Monday, December 12, 2016

The Son I haven't Met

It would be difficult to write what Mark & I experienced at Lily Dale last week, but the strengthening in my beliefs are profound.
We were told a few times that we were meant to be together & the events we have lived had to happen, to increase our bond, so we could deal with the challenges.
I have always believed in a God & a spiritual connection to our loved ones who have passed, but after ruminating over the information that was shared with us last week, I have felt the presence of those we've lost even more.
The book, Heaven is for Real, although simple, had moved me when I read it a few years ago. I especially connected with the part where the boy met his unborn sister, who his Mother had miscarried & never told him about, when he visited Heaven.
I have often felt the presence of a child I miscarried, between the births of Beau & Teale. Although society may not believe that child to be "real," because it was early in my pregnancy, to me, he was & I've always missed him.
At that time, that loss was very difficult, I, like most, felt a strong, instant connection & had hopes & dreams, as soon as I found out I was expecting. Mark too suffered the loss, but he was strong & supported my grief with much love & respect.
That baby was due on Mark's Birthday, so every year, while celebrating my sweet husband, I have also thought about the baby I never met.

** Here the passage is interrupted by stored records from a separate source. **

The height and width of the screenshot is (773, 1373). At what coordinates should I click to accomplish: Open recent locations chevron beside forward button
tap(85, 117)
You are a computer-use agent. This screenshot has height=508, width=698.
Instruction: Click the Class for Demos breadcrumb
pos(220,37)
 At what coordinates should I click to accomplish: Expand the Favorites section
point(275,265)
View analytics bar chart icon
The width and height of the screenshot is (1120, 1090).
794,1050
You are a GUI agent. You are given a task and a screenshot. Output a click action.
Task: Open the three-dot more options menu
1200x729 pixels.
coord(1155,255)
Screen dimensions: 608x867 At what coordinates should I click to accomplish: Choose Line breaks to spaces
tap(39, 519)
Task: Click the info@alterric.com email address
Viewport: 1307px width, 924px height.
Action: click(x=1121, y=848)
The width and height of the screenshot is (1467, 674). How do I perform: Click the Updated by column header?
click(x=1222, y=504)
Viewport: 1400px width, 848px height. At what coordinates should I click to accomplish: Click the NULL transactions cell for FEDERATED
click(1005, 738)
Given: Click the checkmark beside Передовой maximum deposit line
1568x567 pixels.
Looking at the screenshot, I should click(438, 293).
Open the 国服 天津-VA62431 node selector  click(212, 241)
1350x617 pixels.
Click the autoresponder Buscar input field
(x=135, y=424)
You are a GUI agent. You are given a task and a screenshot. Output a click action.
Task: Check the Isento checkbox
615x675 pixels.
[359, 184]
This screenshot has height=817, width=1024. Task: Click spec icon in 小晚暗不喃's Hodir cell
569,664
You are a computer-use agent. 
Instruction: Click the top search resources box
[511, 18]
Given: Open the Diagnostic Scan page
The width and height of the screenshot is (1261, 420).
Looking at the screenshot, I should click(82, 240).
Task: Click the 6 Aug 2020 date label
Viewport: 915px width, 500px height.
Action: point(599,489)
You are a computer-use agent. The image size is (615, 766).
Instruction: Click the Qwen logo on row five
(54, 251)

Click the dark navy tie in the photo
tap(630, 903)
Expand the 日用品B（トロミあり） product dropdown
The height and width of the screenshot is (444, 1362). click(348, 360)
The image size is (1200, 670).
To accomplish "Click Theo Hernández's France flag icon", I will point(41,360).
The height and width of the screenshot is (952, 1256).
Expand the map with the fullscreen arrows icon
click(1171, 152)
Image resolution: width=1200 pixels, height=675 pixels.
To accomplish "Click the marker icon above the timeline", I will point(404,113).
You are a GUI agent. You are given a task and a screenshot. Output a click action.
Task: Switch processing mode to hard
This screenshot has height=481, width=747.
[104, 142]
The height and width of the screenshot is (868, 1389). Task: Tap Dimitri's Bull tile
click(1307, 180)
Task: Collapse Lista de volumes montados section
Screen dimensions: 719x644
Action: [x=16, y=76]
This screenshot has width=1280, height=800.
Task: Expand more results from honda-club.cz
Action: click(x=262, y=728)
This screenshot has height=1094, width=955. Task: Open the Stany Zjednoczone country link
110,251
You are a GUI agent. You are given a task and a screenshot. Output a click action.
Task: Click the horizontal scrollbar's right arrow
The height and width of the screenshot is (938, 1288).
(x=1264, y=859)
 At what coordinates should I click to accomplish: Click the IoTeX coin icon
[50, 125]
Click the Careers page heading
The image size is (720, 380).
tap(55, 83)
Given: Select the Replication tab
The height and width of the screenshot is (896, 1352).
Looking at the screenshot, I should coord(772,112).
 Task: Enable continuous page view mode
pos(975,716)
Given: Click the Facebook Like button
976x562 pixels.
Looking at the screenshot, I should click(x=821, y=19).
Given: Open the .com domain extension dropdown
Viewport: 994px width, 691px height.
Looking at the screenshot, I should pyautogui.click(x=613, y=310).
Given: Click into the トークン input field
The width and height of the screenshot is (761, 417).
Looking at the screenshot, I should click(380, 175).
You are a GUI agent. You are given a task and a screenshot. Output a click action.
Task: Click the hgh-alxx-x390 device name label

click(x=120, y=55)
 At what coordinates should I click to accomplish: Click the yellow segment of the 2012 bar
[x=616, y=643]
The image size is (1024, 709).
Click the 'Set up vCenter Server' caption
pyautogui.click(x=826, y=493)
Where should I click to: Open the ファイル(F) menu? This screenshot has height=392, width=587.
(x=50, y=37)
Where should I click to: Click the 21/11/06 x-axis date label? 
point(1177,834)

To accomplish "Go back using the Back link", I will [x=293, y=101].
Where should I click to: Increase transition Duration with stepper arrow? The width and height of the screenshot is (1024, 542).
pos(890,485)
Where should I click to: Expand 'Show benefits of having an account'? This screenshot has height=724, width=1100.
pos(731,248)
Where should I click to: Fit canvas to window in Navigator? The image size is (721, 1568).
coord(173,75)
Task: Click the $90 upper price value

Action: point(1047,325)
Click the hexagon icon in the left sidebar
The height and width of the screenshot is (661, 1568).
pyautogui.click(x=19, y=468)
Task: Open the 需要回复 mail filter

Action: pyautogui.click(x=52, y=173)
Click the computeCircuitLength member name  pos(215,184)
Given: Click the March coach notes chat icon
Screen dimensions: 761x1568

The medium saw him, our baby, who I've always known was with me. He spoke to her & told us "he had to be," to make way for Teale. He strengthened both Mark & I, physically & emotionally, to deal with what was to come.
The bond we developed over that loss made our marriage more "meaningful." Mark was fabulous at supporting my grief & has never once made me feel like I am over exaggerating that loss. It was & is real for me, I still shed tears wondering who that child would have been & how different our life would have been with that child here & Teale never born. Teale was conceived after the miscarriage, but before the due date of the baby we lost, making her birth impossible, if we had carried that baby full term. The birth of Teale was welcomed, because we had "lost" & knew the gift of a baby to be a true miracle.
The medium said ~ "We were truly touched by an Angel." She knew details only Mark & I understood & she gave me, through Mark, some justification for the feelings I have had all these years.
Ironically the message was really given to Mark, not to me, but maybe that was our son's way of letting Mark know that he is with us, because, the truth is, I already knew.